When setting up for shooting a scene, evaluating your composition can be tricky with all the elements of the scene popping out at you. Try “unfocusing“. I do not mean to un-focus your camera. This has nothing to do with your camera at this point. I mean “unfocus” your view – through your eyes.
“What?” I can almost hear you saying that right now. O.k., here’s what I mean. I know it sounds kind of crazy, but bear with me.
When I look at a scene or area where I want to take a photo, I tend to look at all of the details of what is in front of me. For example, picture a shoreline shot with rocks along the shore and the coast sweeping out to the right. To the left is a stand of trees and maybe a lighthouse out on a point.
When I get to this place and get ready to shoot, I look at all of these items individually:
- “Those rocks look cool in the foreground.”

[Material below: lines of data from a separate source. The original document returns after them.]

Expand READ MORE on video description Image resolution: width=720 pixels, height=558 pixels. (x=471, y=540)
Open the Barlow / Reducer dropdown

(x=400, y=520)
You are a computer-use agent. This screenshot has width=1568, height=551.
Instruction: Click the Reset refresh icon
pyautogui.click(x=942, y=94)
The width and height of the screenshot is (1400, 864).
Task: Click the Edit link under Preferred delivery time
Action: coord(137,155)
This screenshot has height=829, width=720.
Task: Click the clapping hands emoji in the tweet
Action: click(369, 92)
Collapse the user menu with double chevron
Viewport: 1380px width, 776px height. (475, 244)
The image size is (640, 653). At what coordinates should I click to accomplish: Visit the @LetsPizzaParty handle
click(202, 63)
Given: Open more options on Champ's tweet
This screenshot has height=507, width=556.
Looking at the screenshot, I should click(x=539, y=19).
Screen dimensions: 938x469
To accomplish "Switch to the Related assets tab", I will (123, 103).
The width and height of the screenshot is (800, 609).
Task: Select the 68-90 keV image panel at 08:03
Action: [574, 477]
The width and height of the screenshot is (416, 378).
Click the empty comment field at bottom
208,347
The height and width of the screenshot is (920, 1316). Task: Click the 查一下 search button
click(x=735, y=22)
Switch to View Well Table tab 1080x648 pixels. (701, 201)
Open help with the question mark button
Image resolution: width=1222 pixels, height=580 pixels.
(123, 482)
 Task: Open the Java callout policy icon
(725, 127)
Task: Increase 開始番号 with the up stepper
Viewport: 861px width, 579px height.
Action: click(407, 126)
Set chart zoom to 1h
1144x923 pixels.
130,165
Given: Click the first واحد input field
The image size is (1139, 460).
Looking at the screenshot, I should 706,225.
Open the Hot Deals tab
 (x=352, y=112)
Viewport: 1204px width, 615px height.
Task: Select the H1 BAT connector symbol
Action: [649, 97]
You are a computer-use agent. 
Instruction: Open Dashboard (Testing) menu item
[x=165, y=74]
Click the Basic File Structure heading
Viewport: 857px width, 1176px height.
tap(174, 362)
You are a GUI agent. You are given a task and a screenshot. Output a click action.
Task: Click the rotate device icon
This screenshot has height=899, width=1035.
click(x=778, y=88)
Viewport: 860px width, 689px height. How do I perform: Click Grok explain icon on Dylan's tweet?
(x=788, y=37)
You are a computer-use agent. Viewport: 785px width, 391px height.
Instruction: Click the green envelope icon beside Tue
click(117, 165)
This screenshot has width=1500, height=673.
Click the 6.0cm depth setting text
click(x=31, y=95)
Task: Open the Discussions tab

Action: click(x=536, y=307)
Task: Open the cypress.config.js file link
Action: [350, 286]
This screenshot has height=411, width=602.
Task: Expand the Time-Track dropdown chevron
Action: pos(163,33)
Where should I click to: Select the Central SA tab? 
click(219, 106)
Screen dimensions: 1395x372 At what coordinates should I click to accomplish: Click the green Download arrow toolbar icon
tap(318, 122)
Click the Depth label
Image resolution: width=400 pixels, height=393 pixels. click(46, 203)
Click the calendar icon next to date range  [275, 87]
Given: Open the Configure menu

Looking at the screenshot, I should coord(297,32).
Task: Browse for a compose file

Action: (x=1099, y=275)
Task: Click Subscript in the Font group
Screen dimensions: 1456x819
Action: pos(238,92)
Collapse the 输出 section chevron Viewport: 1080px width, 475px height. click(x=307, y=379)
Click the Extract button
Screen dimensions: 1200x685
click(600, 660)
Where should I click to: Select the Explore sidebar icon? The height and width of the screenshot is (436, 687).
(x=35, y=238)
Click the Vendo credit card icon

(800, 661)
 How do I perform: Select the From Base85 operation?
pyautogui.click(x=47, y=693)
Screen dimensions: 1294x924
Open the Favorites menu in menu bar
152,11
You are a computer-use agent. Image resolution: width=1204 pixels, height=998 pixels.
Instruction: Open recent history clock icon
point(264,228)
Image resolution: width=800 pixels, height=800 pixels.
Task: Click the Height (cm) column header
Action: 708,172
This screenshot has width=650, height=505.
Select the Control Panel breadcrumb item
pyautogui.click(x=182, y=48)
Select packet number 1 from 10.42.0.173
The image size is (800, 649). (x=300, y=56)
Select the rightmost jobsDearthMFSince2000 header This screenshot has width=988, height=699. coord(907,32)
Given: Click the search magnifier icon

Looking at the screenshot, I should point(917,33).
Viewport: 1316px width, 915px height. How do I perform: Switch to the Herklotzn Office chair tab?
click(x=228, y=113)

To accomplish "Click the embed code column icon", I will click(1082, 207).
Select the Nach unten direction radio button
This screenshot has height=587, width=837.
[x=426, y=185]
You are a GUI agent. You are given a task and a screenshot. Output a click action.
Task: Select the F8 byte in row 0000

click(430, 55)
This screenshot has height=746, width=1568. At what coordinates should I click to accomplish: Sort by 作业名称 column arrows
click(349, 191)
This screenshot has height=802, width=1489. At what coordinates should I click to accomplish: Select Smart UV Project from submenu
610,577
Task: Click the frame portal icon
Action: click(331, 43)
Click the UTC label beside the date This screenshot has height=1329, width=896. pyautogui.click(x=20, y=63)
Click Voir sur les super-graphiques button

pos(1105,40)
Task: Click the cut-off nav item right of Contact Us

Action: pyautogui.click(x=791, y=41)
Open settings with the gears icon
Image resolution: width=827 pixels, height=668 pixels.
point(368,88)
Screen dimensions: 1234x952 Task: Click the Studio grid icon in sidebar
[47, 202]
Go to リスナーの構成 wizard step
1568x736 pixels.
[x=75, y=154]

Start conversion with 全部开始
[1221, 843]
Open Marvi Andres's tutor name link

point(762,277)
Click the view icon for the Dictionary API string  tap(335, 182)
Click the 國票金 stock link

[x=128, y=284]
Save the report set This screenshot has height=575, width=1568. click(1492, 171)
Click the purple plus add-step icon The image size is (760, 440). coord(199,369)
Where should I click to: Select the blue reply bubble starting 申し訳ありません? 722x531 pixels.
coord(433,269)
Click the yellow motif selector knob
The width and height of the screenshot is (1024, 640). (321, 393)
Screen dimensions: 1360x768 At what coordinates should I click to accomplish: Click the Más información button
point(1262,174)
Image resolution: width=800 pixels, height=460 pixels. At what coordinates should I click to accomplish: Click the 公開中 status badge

- “How can I make them look bigger in the scene?”
- “I want to get that lighthouse in the photo but the trees are moving a lot so I should use a fast shutter speed.”
Can’t you just hear these things (and many more) going on in your head? They are in mine.
I’ve had to learn to just stop thinking this stuff for a moment, and focus on the composition. After all, if the composition of the photo is not correct, then nothing else is going to matter. It won’t matter if the rocks are sharp and clear if the lighthouse is cut in half in the final photo. So, to focus on just the composition of the scene, I have to unfocus my eyes to just see the general shapes. Try it. If you unfocus your vision so that everything becomes blurry, you will see only the basic shapes and outlines of things. Come on, try it. You have to artificially focus on something that is too close to you. If you can’t do it, try putting your finger out in front of you and focus on that. The background will become blurry.
With this blurriness and being able now to see just the basic shapes, I can see where the lines and shapes of the composition are located and I can position my camera to take the shot with the composition in mind. I don’t walk around with blurry vision and unfocused sight all of the time, but instead I use this technique initially to get an idea of the shapes in my composition. After they are visible using this technique, I know where they are and can carry on as usual.
It doesn’t just work when out shooting either. It can work at the computer when cropping or re-framing shots on the screen. I use it when editing all of the time.
I’ll agree with you that this technique sounds weird, but it really helps me see the composition elements more clearly without all of the distractions. Try it.
Thank you for reading what I wrote — I hope you enjoyed it.